Tuesday, January 23, 2007

day twenty three

the darkness of me and him
midsumma 07 queer city; HABITat; upstairs flinders lane gallery;
(double click on images to enlarge view)

catalogue essay
midsumma visual arts
by leigh raymond

The Darkness of Me and Him
Midsumma Festival Visual Arts Project

In a dark gallery space, Ashlee Laing has concealed eight lights in metal sheaths, and hung them above and spotlit eight stained bed pillows embroidered with text in English and Korean about himself and a Korean man, their separation, sleeping arrangements, rules and boundaries. He has added to the pillows, where washing instructions or labels might otherwise be, slogans and labels for queer men in both cultures. He has set the pillows on plinths, lacquered in the style of contemporary, generic Asian homewares, seven in black, one in red, each in a pool of rising and falling light. The light levels are programmed to change like natural light in a sleeping room, in a theatrical scene, or a sauna cubicle.

These men’s story is told in signs varied and repeated across the space. If you want to follow their story, you have to follow the changing pattern of light which illuminates a plinth and its statements in sequence. The installation has a rhythm of poetry, and its formality and stillness are elements of ritual and artistic practice from both cultures.

Laing recently spent two and a half years living in two South Korean cities. Out of this experience, the Darkness of Me and Him was created. In many Korean cities, including the ones he lived in, there is an emerging Korean-Western style gay or queer culture with many of the now standard features such cultures exhibit worldwide: bars, saunas, queer rights organisations, media, festivals, cyberspace and various models and practices of everyday life, identity and relationships.

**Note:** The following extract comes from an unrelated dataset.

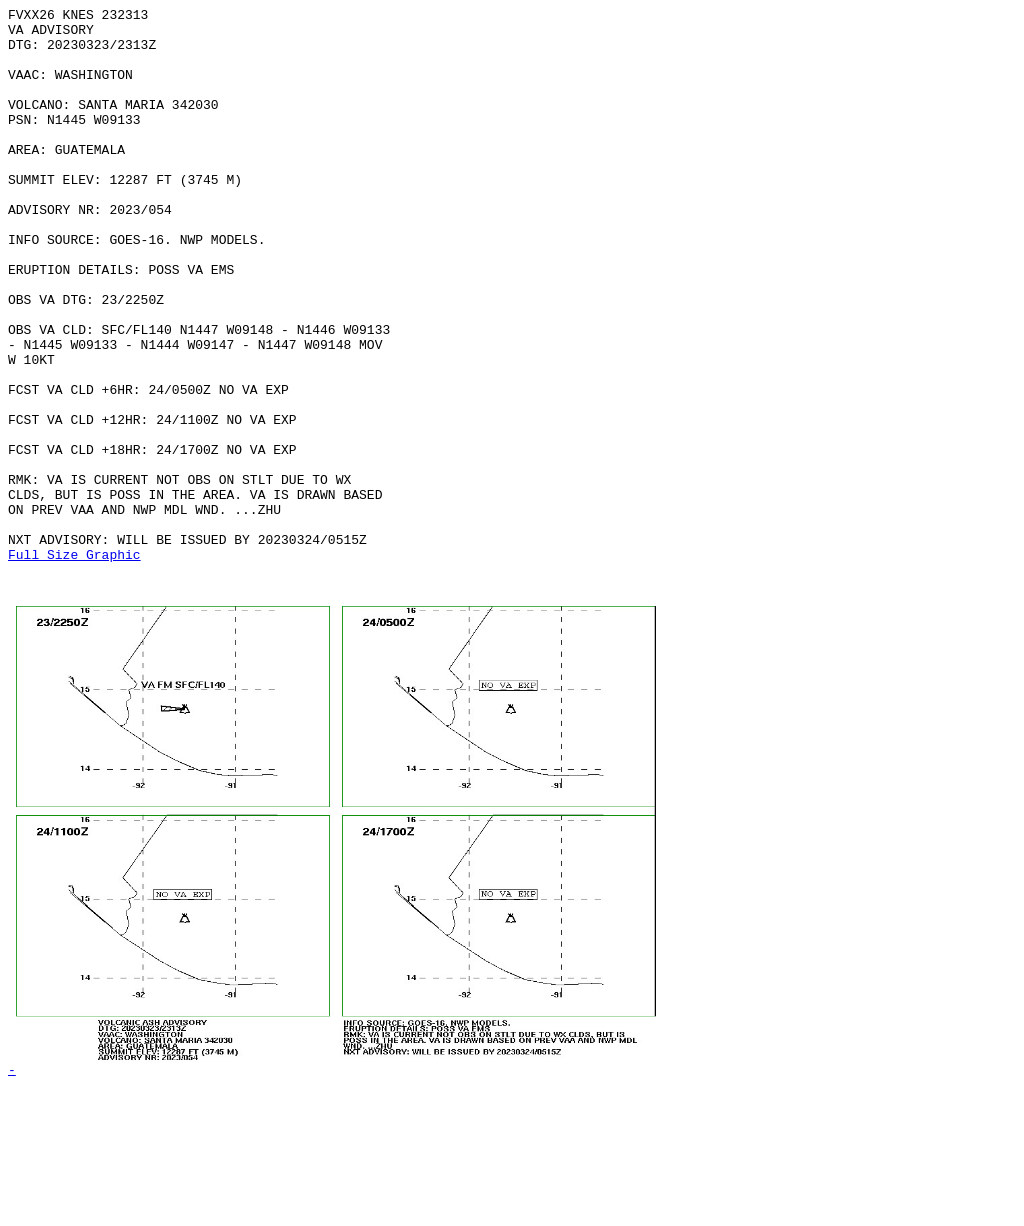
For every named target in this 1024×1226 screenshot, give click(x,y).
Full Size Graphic (74, 665)
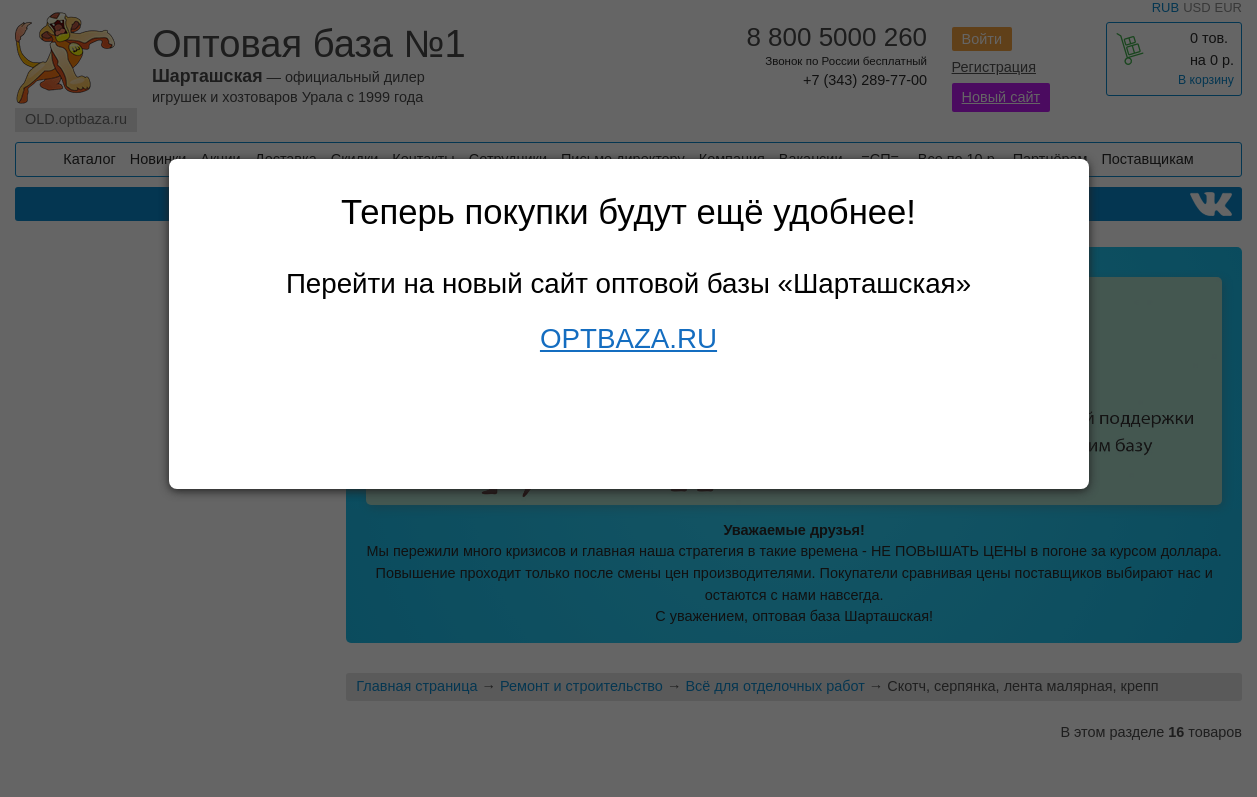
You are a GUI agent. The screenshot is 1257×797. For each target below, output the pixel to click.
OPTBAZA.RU (628, 338)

In Western terms, Korean culture and Korean-Western queer culture in these cities are sometimes characterised as ‘conservative’, meaning that from a Western perspective they are on the one hand oppressive or homophobic, and on the other, responding to and shaped by violence, censure, indifference and other hostile forces and institutions. They show some of the same characteristics that a Western city’s culture might have in the early days following the rise of the gay liberation movement in the 1960s.

Gay travel internet sites document through Western eyes, the sometimes bruising encounters between these cultures and their effects on individuals – confounded expectations, pain, frustration, internal damage and constraint; and resignation and contentment from those who, somehow, have fashioned an apparently more positive ways of living. These accounts are somewhat one-sided, and their explicit assumption is that Western queer cultural values, the filter through which the encounters are invariably viewed, is a universal good.

Although it is developed from a similar cultural territory, Laing’s installation has a different reckoning and mood. Here is a space for shared symbols and metaphors, a place for expression, exchange and sensuality; but also, of necessity, a space of darkness, with occasional spots of light. It conceals as much as it reveals; and what it reveals, is revealed only for a time, then concealed again. Is this darkness our old friend? Or is it, as the Western view has it, something to be transformed to produce enlightenment, to sustain everyday life, or indeed to make art.